* _DATA FOR THE TASK_:
** Begin **

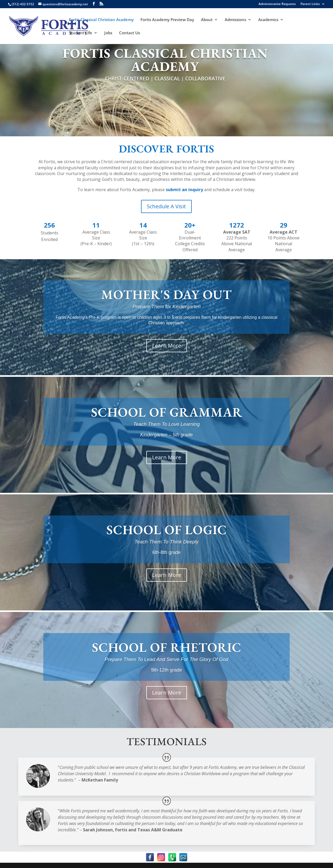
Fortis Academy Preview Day (167, 20)
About (207, 20)
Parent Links (310, 4)
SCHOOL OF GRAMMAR (167, 412)
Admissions (235, 20)
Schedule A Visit (166, 206)
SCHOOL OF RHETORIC (166, 647)
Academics (268, 20)
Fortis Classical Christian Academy (101, 20)
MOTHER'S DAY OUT (166, 294)
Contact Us (130, 33)
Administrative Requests (277, 4)
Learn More (167, 345)
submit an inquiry (185, 189)
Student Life (80, 33)
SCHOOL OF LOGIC (166, 530)
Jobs (108, 33)
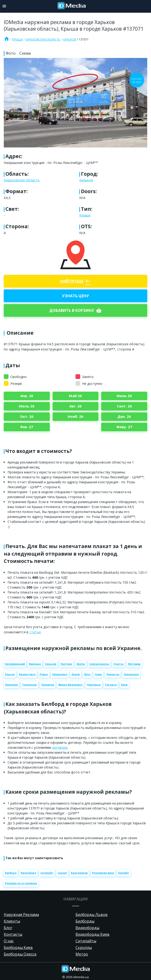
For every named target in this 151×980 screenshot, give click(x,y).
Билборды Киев (18, 947)
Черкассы (112, 674)
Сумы (98, 674)
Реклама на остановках (21, 883)
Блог (8, 928)
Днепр (80, 664)
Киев (124, 684)
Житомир (134, 664)
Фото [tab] (11, 53)
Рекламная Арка (103, 873)
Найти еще (76, 281)
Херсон (10, 674)
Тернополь (29, 684)
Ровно (44, 674)
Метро (82, 954)
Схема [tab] (25, 53)
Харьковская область (43, 39)
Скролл (62, 873)
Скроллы (84, 947)
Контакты (13, 934)
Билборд (11, 873)
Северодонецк (99, 664)
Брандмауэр (79, 873)
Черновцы (93, 684)
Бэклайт (124, 873)
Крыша (18, 39)
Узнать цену (76, 296)
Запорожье (131, 674)
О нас (9, 941)
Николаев (11, 684)
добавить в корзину (76, 310)
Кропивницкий (15, 664)
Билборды (85, 921)
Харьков (69, 39)
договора (60, 748)
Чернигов (48, 684)
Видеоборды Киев (92, 934)
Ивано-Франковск (70, 684)
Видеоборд (28, 873)
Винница (35, 664)
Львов (76, 674)
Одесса (119, 664)
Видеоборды (87, 928)
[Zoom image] (76, 103)
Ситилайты (86, 941)
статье (35, 632)
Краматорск (27, 674)
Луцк (87, 674)
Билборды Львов (92, 915)
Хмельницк (59, 674)
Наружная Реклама (21, 915)
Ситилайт (47, 873)
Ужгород (111, 684)
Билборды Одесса (20, 954)
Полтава (66, 664)
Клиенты (12, 921)
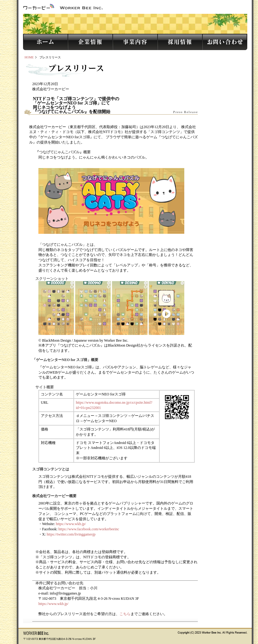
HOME (29, 57)
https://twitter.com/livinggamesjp (71, 534)
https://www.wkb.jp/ (71, 524)
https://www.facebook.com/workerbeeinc (89, 529)
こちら (125, 614)
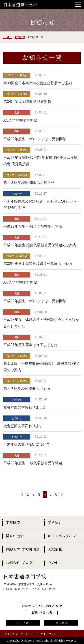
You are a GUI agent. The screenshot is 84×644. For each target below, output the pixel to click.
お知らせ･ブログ (19, 562)
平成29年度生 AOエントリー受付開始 (35, 301)
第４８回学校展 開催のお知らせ (29, 182)
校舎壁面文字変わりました (25, 407)
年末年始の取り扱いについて (26, 444)
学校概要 (13, 522)
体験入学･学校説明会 (22, 549)
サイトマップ (48, 634)
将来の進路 (14, 536)
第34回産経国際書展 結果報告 (27, 102)
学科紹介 (55, 522)
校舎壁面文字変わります (23, 426)
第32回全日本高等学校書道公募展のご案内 (37, 264)
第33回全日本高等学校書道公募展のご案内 (37, 83)
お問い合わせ (42, 612)
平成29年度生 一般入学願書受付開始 (33, 226)
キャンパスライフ (62, 536)
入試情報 (55, 549)
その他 (53, 562)
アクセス (22, 623)
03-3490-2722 (19, 589)
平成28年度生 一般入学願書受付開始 (33, 463)
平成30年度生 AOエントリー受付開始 (35, 139)
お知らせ (20, 37)
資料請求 (61, 623)
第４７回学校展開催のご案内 (26, 388)
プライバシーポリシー (18, 634)
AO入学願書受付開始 (20, 120)
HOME (8, 37)
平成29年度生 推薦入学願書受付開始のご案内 (40, 245)
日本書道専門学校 (20, 4)
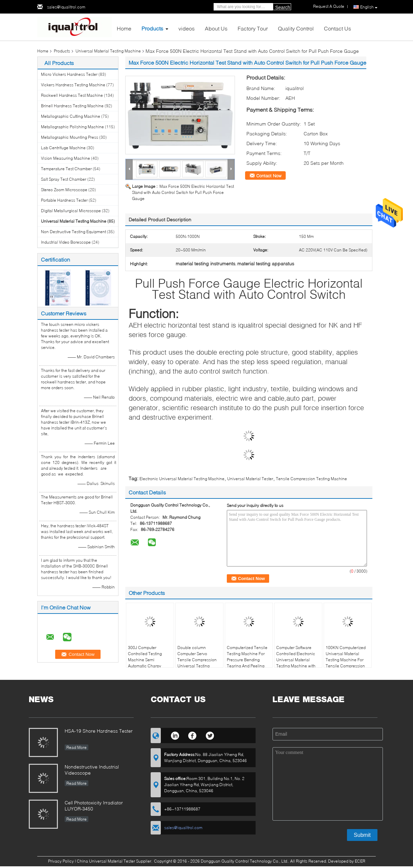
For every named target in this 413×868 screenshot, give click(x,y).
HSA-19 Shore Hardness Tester (99, 731)
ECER (360, 861)
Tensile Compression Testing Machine (311, 478)
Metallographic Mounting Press (69, 137)
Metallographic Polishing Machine (72, 127)
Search (283, 7)
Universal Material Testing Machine (108, 51)
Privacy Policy (61, 861)
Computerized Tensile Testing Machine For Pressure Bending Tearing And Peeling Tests (247, 660)
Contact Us (338, 28)
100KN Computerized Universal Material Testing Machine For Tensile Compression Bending (346, 660)
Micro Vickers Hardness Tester (69, 74)
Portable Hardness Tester (64, 200)
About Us (216, 28)
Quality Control (296, 28)
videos (187, 28)
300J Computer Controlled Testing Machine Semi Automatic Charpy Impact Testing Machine (145, 663)
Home (124, 28)
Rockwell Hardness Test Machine (72, 95)
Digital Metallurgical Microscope (71, 210)
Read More (77, 747)
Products (152, 28)
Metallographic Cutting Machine (70, 116)
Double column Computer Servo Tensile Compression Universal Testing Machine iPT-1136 (197, 660)
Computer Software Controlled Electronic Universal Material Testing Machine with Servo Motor (296, 660)
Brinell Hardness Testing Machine (72, 106)
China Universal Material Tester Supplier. (115, 861)
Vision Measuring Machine (65, 158)
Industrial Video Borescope (66, 242)
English (369, 7)
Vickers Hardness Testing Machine (73, 85)
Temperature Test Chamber (66, 169)
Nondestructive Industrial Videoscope (92, 770)
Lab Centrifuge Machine (63, 148)
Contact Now (269, 176)
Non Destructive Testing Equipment (73, 231)
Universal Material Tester (250, 478)
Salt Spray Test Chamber (64, 179)
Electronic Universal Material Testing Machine (182, 478)
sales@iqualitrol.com (66, 7)
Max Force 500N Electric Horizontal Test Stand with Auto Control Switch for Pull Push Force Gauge (183, 192)
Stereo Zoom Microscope (64, 190)
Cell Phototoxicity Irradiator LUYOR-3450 (94, 805)
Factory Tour (253, 28)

** End **

* _REQUEST_:
How many lines in the records above contain the string "Tester", counting only matches with the same case? Reply with the number alone.

* _COMPLETE ANSWER_:
5